» Problems to work on:
1: In the student loan discussion, how much did the person asking the question owe in student loans?
2: Reproduce word for word the stretch of the student loan discussion from "You have no injury and" through "have no injury.".

» Extracted text:
"Biden to Announce Decision on Student Loan Debt, Affecting Millions of Borrowers."

I owed $40,000 in student loans, and paid them off by working two and three jobs at a time for many years. If Biden announces he is forgiving $10,000 of student loans, am I owed money? It certainly seems fair that I should receive a check in the mail for $10,000.

Is there any legal recourse to this announcement? If a $10,000 forgiveness is announced, is there a basis for a class action lawsuit against the Federal Government?

  • 4
    Of course I understand the sense of the question... but, as I've gotten older (and been fortunate...) I've gradually realized I shouldn't be jealous or resentful of the "breaks" that (incompetent? disadvantaged? biased-against?) people get. "I've got plenty, don't need more", and that kind of thing. But, yes, again, I still do "react" when I hear of "deals" that people get that I worked hard to not need... Commented Aug 24, 2022 at 1:50

3 Answers 3


You have no injury and so no basis for a suit, unless your claim is that the educational institutions you attended were fraudulent (in which case you'd most likely sue them, or try to petition the government for existing relief procedures for such cases). Since you don't, you have no injury.

» Information provided:
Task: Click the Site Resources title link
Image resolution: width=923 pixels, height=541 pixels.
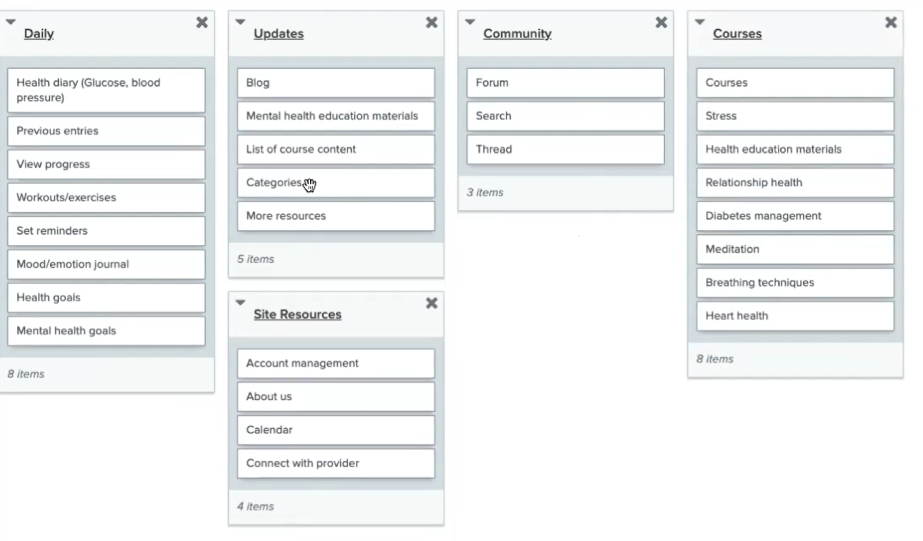Action: (x=297, y=314)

» Worked solutions:
1: $40,000

2:
You have no injury and so no basis for a suit, unless your claim is that the educational institutions you attended were fraudulent (in which case you'd most likely sue them, or try to petition the government for existing relief procedures for such cases). Since you don't, you have no injury.